| What you are asked to do |
When you reach the line containing "The height and", start transcribing exactly and continue through the last line of the data, skipping every picture.

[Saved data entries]

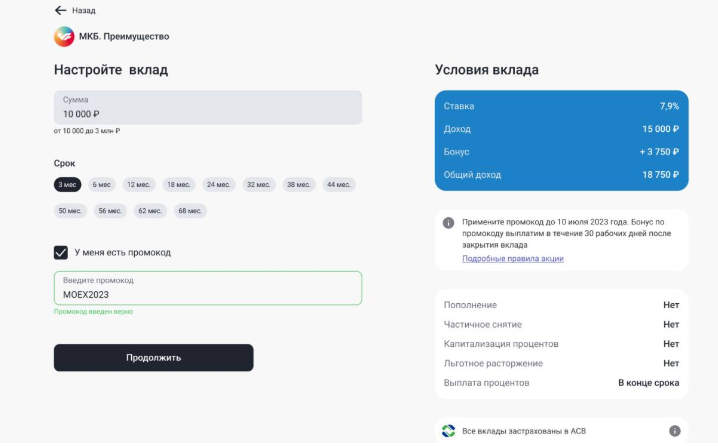This screenshot has height=446, width=718.
Task: Choose the 18 month term option
Action: [x=179, y=185]
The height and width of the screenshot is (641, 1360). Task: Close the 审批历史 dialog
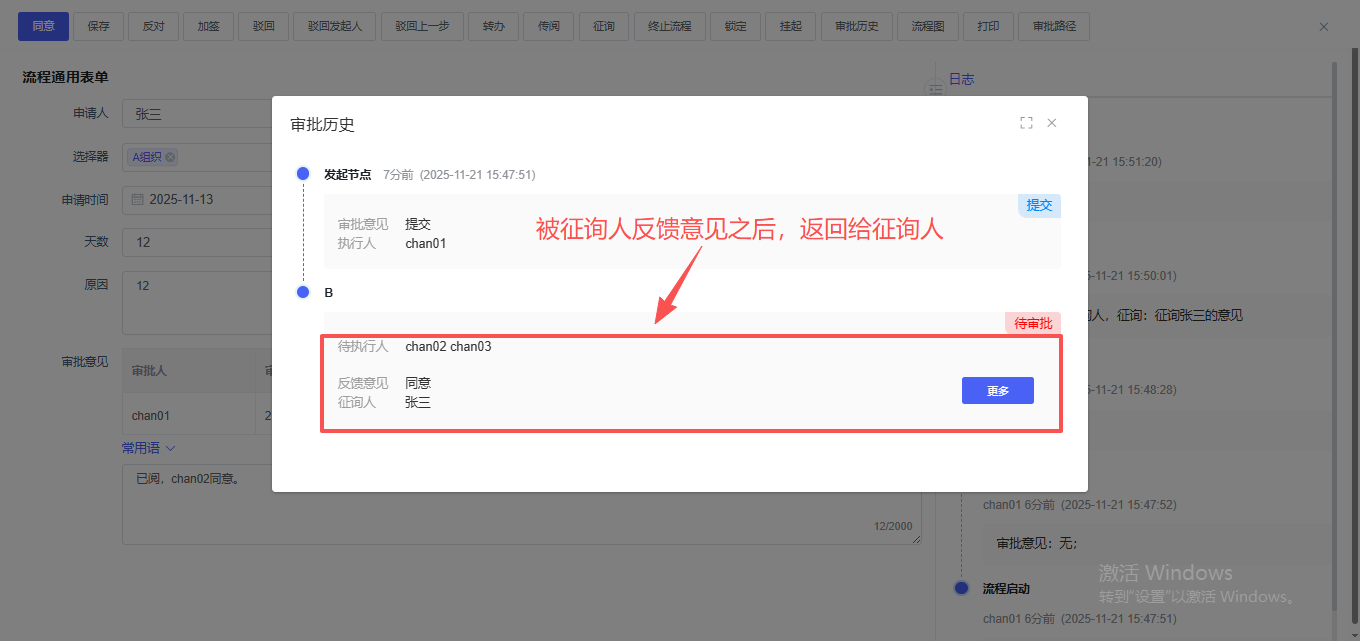[x=1052, y=123]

| Task result |
The height and width of the screenshot is (641, 1360). Task: Close the 审批历史 dialog
[x=1052, y=123]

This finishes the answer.